Predictive distribution of poisson

[SirEllwood]

1. The distribution of flaws along the length of an artificial fibre follows a Poisson
process, and the number of flaws in a length L is Po(L[tex]\theta[/tex] ). Very little is known about [tex]\theta[/tex]. The number of flaws in five fibres of lengths 10, 15, 25, 30 and 40 metres were found to be 3, 2, 7, 6, 10 respectively. Find the predictive distribution for the number of flaws in another piece of length 60 metres.

Attempt: Well I think i need to find the maximum likelihood estimator first? which is:

l(L[tex]\theta[/tex]) = [tex]\prod[/tex] Po(n_i, L_iL[tex]\theta[/tex])

But i get a little bit confused when doing this, as i am taking the product of the 5 terms because L changes every time.

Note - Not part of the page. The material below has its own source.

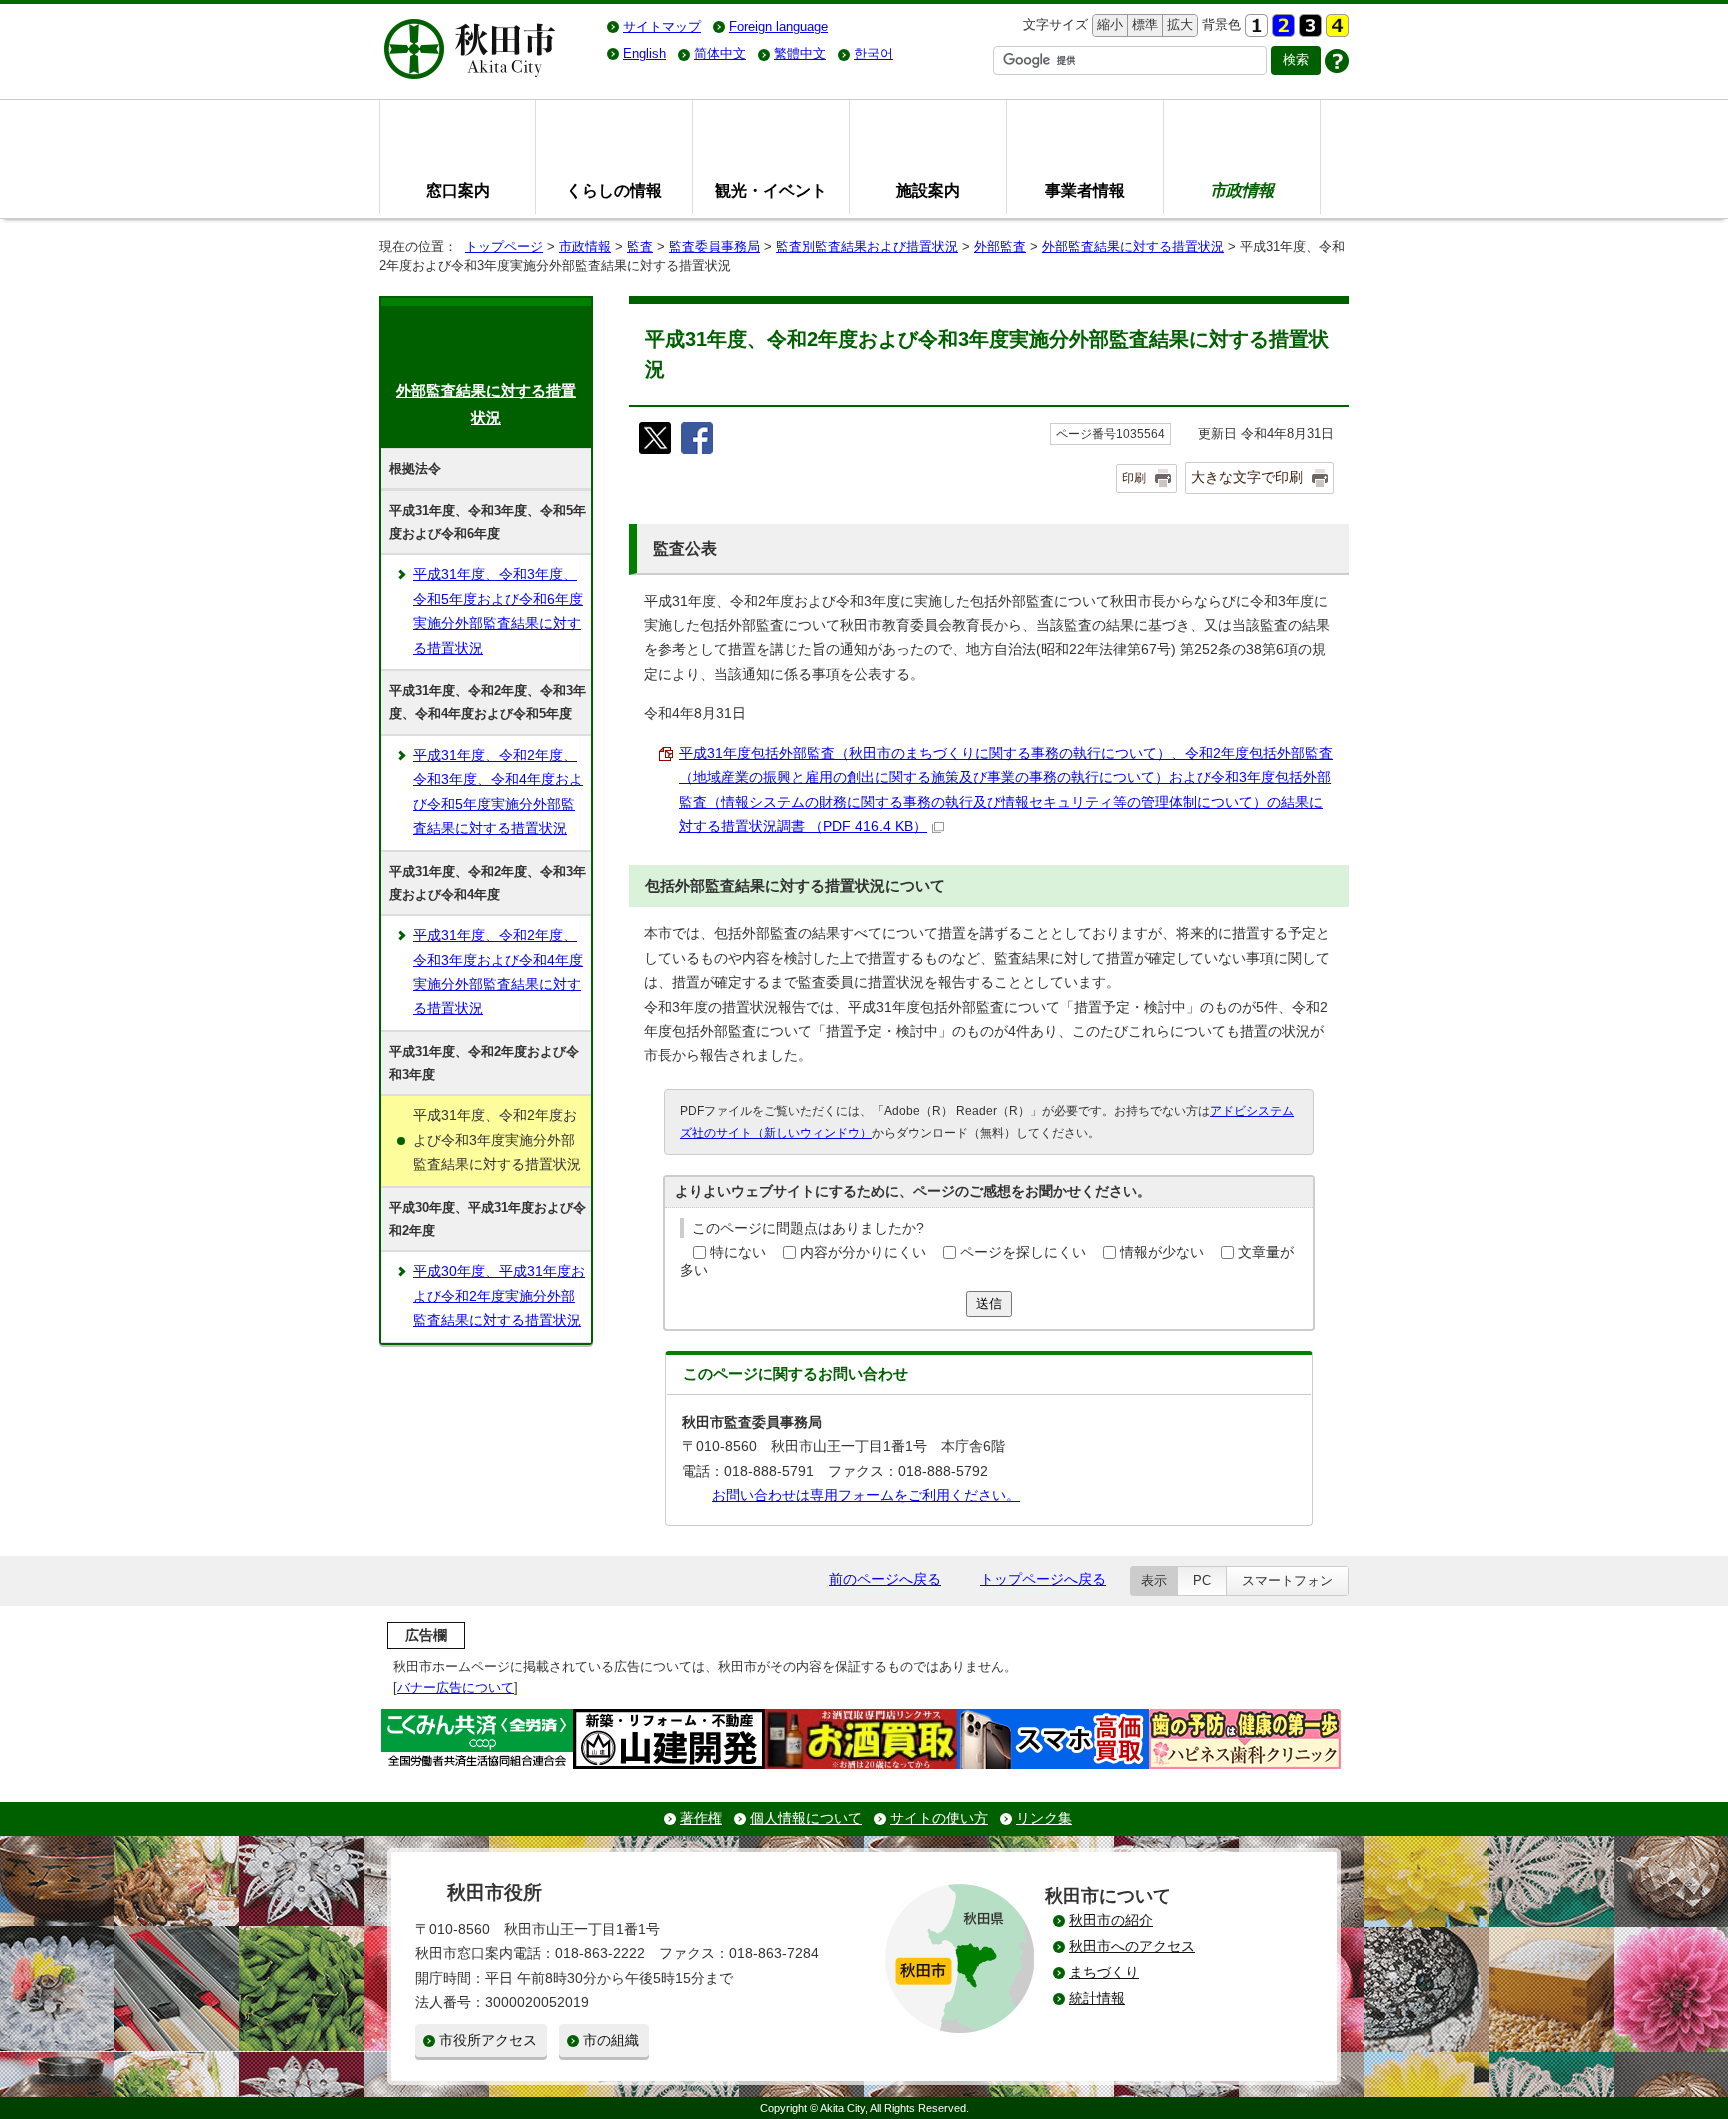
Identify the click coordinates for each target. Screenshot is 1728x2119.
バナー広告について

So am i right in thinking that i would multiply them together so the exponential term would be exp{-120}

Then i get confused with the next term, because i am used to working with an L value that would not change because L has 1 value. So now i have:

(10)^3 * (15)^2... etc

Have i gone about this right?

 

[lippyka]

And if so, how do i continue?Answer:Yes, you have gone about this correctly. To find the maximum likelihood estimator, you need to take the product of the Poisson distributions for each of the lengths, L. The formula for the maximum likelihood estimator is given by:l(L\theta) = \prod_{i=1}^n Po(ni, Li*L\theta)where n is the number of lengths, and Li is the length of the ith fibre. For your example, you would have:l(L\theta) = Po(3, 10*L\theta)*Po(2, 15*L\theta)*Po(7, 25*L\theta)*Po(6, 30*L\theta)*Po(10, 40*L\theta)To find the maximum likelihood estimator, you need to take the partial derivative of l(L\theta) with respect to L\theta and set it equal to 0. You can then solve for L\theta to find the maximum likelihood estimator. Once you have found the maximum likelihood estimator for L\theta, you can use it to find the predictive distribution for the number of flaws in a piece of length 60 metres. The predictive distribution is given by the Poisson distribution with mean L\theta*60.